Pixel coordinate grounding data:
_____
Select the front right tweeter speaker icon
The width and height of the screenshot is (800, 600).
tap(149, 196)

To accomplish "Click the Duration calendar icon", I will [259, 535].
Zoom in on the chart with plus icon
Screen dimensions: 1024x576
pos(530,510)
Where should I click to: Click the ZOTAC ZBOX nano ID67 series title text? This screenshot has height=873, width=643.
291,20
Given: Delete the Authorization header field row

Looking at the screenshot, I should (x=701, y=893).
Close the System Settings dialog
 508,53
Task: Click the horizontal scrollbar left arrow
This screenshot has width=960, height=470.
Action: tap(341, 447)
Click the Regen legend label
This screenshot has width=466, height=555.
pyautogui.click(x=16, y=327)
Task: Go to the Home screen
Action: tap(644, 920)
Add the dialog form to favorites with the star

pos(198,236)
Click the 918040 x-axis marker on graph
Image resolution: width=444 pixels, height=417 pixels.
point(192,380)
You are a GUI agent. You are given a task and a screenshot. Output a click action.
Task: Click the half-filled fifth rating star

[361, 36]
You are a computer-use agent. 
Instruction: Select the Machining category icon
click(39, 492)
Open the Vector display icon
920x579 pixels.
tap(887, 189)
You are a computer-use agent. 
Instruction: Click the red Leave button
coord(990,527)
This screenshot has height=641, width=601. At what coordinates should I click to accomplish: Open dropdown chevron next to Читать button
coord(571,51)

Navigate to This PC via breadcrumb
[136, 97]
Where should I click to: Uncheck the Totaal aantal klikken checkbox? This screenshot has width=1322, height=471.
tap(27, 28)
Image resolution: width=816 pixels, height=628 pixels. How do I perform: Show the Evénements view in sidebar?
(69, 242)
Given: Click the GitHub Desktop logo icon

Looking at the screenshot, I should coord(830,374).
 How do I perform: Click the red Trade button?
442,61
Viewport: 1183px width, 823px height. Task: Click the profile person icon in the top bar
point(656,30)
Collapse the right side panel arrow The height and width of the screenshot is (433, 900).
_____
TRY IT:
Please copy the data in full, character for character.

ANSWER BOX:
Select the front right tweeter speaker icon
The width and height of the screenshot is (800, 600).
tap(149, 196)

To accomplish "Click the Duration calendar icon", I will [259, 535].
Zoom in on the chart with plus icon
Screen dimensions: 1024x576
pos(530,510)
Where should I click to: Click the ZOTAC ZBOX nano ID67 series title text? This screenshot has height=873, width=643.
291,20
Given: Delete the Authorization header field row

Looking at the screenshot, I should (x=701, y=893).
Close the System Settings dialog
 508,53
Task: Click the horizontal scrollbar left arrow
This screenshot has width=960, height=470.
Action: tap(341, 447)
Click the Regen legend label
This screenshot has width=466, height=555.
pyautogui.click(x=16, y=327)
Task: Go to the Home screen
Action: tap(644, 920)
Add the dialog form to favorites with the star

pos(198,236)
Click the 918040 x-axis marker on graph
Image resolution: width=444 pixels, height=417 pixels.
point(192,380)
You are a GUI agent. You are given a task and a screenshot. Output a click action.
Task: Click the half-filled fifth rating star

[361, 36]
You are a computer-use agent. 
Instruction: Select the Machining category icon
click(39, 492)
Open the Vector display icon
920x579 pixels.
tap(887, 189)
You are a computer-use agent. 
Instruction: Click the red Leave button
coord(990,527)
This screenshot has height=641, width=601. At what coordinates should I click to accomplish: Open dropdown chevron next to Читать button
coord(571,51)

Navigate to This PC via breadcrumb
[136, 97]
Where should I click to: Uncheck the Totaal aantal klikken checkbox? This screenshot has width=1322, height=471.
tap(27, 28)
Image resolution: width=816 pixels, height=628 pixels. How do I perform: Show the Evénements view in sidebar?
(69, 242)
Given: Click the GitHub Desktop logo icon

Looking at the screenshot, I should coord(830,374).
 How do I perform: Click the red Trade button?
442,61
Viewport: 1183px width, 823px height. Task: Click the profile person icon in the top bar
point(656,30)
Collapse the right side panel arrow The height and width of the screenshot is (433, 900).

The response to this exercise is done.